二婚独霸衣方 第四章 晴天霹处受打击

作者 : 简薰

高和畅是说做就做的性子,当下便写了信给冯雪儿。

冯雪儿也知无不言,言无不尽,说开包子铺大概要三百两,买断两个师父要大概一百两,至于学徒则不用这么多银子,聘几个小丫头就是。

冯雪儿知道高和畅有一笔花红进帐,于是提议两人合开——她自己现在身上只有三百两,高和畅再出另外一半就能拥有新铺子,收益平分,两人都是老板。

高和畅考虑了几天,把三百两送去了大行台尚书令府,冯雪儿也很干脆,马上开始找店面,一有进度就派邓嬷嬷来报告。

高和畅喜孜孜的等着当老板。

一日褚嘉言上客栈看图,见她喜色难掩,顺口问了她怎么这样高兴,高和畅也不瞒他,直接说了包子铺的事情。

“大行台尚书令家的表小姐?”

“是啊。”高和畅笑说,“说来还是在百善织坊前认识的,也不知道为什么,跟她就是一见如故,如果说人的生命中有贵人,我觉得就是冯小姐了,当然,褚大爷才是我的一号大贵人。”

见高和畅连忙补救的样子,褚嘉言觉得有点好笑,但旋即又正经起来,“你说她有三间包子铺?”

“她亲口跟我说的。”

“知道在哪吗?可有亲口看过?”

“这倒没有。”

“我当一回小人,高小姐除非对冯小姐知根知底,否则不要合伙做生意,轻则闹翻血本无归,重责上官府赔偿合约。”

高和畅想了想,“她骗我做什么?”

“当然是银子,寻常五口之家,一个月也只要一两银,三百两银子够她逍遥好几年了。”

高和畅皱眉,“我相信冯小姐……不是说我怀疑褚大爷,只是人跟人之间总要有点信任存在,就像我跟百善织坊,这都合作快一年了,百善织坊可也没骗过我,我相信这世界上还是好人居多。”

褚嘉言见劝她不动,也没再多说,人世间的百种状况总得自己去体会,他也是被一个从叔骗过了这才懂得凡事谨慎的道理。

他知道高和畅这样有主见的人,再说下去只会引起她的反弹,搞不好原本只投资三百两的,被他一讲就把另外三百两都投下去,遂转移话题,“现在虽然才七月,但差不多该要开始做冬季的衣服了,冬季虽然宴会甚少,但大户人家还是会办办赏梅宴、赏水仙宴,加上过年要热闹到元宵,衣服所需不少,不知道高小姐有什么想法?”

高和畅马上眼神一亮,“我倒真有想法,本来就打算跟褚大爷商量。

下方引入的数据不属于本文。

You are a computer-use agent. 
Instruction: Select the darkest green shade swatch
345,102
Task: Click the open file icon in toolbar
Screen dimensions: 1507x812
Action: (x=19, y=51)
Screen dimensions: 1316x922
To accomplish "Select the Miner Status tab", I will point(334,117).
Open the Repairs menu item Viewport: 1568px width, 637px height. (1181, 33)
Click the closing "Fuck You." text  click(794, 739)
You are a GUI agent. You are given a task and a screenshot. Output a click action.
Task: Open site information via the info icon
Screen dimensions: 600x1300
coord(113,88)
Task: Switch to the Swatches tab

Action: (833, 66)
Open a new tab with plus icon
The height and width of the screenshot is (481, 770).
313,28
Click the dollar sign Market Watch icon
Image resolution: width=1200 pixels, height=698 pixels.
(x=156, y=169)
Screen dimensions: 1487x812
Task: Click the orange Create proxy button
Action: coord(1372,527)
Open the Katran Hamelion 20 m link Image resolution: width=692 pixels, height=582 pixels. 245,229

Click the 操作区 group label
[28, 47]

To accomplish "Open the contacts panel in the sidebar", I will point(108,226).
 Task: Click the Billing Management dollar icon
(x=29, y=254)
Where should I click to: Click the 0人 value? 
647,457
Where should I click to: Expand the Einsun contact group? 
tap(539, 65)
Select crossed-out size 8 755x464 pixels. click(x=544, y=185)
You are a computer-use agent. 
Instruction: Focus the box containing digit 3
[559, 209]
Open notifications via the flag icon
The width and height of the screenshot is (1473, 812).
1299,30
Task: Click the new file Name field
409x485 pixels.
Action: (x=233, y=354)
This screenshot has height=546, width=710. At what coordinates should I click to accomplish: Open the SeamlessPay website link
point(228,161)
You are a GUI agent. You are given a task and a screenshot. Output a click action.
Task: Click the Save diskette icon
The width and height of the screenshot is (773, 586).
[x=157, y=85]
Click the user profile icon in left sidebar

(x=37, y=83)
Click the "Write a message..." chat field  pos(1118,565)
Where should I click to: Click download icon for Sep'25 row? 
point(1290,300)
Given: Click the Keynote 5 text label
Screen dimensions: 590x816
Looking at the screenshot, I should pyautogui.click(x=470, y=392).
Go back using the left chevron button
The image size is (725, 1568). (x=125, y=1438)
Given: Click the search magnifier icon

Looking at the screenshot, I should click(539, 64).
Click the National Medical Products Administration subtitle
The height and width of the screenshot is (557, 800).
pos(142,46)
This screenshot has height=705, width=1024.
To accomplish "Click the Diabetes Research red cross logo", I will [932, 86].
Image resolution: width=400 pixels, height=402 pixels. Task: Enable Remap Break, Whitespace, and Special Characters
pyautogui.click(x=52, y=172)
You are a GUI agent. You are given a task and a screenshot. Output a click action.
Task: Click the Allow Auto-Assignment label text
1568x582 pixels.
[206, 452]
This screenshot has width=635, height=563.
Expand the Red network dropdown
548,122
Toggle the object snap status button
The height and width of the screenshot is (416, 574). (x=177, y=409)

”

褚嘉言微笑,“那我洗耳恭听。”

“我们可以办一个服装秀。”

褚嘉言是古代人,自然不懂,“何谓服装秀?”

“就是呢我们在八月举办一个宴会,广场要大,中间搭起走道式高台,到时候让人穿着冬季的衣服出来在那高台上走动,当然要广邀各大名门闺秀,闺秀看着中意的衣服,这就可以下定,每个款式只接受一次预约,如果有两人以上想要那就竞标,这服装秀就是跟各大小姐介绍百善织坊冬季的独门衣服,同时也是财力的展现。”

褚嘉言是商人,一点即通,心想此法甚妙,一来物以稀为贵,高门大户的小姐不缺银两,缺的是话题,一式一件,肯定能引起不小的讨论。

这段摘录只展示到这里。